Request: Copy the part of the records that starts with the line containing "This screenshot has height=400, width=800." and goes through the end of the records, swapping "column header" for "column heading" and keeping everything else the same.

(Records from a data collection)
^^^^^^^^^^^^^^^^
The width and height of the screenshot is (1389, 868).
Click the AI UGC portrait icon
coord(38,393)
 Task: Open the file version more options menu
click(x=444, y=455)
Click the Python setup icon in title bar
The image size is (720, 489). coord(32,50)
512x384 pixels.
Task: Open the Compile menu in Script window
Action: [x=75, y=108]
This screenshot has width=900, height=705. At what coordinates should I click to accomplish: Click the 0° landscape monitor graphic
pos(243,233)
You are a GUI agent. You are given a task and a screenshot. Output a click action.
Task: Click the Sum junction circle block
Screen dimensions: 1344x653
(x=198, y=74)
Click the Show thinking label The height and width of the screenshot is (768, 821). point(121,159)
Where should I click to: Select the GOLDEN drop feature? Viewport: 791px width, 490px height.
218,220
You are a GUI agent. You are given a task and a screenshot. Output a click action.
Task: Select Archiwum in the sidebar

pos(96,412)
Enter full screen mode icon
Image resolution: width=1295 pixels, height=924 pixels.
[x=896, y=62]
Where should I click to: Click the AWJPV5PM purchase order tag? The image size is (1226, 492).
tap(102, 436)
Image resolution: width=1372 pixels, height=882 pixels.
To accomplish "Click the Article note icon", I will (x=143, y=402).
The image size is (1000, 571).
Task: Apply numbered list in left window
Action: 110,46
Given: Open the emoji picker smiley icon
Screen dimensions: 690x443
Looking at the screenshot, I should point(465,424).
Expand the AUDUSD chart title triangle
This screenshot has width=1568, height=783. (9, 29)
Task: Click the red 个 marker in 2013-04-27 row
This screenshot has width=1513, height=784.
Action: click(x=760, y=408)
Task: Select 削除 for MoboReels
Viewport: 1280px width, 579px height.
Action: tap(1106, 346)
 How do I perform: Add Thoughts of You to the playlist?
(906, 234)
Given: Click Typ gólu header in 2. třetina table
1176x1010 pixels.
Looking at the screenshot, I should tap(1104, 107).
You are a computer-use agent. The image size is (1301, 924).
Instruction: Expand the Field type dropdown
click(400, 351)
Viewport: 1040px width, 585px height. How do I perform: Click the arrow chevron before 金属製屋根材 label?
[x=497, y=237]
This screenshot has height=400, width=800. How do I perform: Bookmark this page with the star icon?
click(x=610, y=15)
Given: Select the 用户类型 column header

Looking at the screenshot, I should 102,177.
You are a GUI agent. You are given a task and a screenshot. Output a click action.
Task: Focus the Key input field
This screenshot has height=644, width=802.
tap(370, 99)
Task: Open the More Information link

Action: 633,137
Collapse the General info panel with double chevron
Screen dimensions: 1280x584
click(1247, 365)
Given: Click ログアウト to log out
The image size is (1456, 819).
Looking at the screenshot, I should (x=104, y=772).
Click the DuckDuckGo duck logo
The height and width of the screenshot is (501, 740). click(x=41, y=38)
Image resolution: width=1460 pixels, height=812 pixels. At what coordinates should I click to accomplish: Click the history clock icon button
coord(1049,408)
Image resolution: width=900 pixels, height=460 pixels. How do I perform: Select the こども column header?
^^^^^^^^^^^^^^^^
Completed task:
This screenshot has height=400, width=800. How do I perform: Bookmark this page with the star icon?
click(x=610, y=15)
Given: Select the 用户类型 column heading

Looking at the screenshot, I should 102,177.
You are a GUI agent. You are given a task and a screenshot. Output a click action.
Task: Focus the Key input field
This screenshot has height=644, width=802.
tap(370, 99)
Task: Open the More Information link

Action: 633,137
Collapse the General info panel with double chevron
Screen dimensions: 1280x584
click(1247, 365)
Given: Click ログアウト to log out
The image size is (1456, 819).
Looking at the screenshot, I should (x=104, y=772).
Click the DuckDuckGo duck logo
The height and width of the screenshot is (501, 740). click(x=41, y=38)
Image resolution: width=1460 pixels, height=812 pixels. At what coordinates should I click to accomplish: Click the history clock icon button
coord(1049,408)
Image resolution: width=900 pixels, height=460 pixels. How do I perform: Select the こども column heading?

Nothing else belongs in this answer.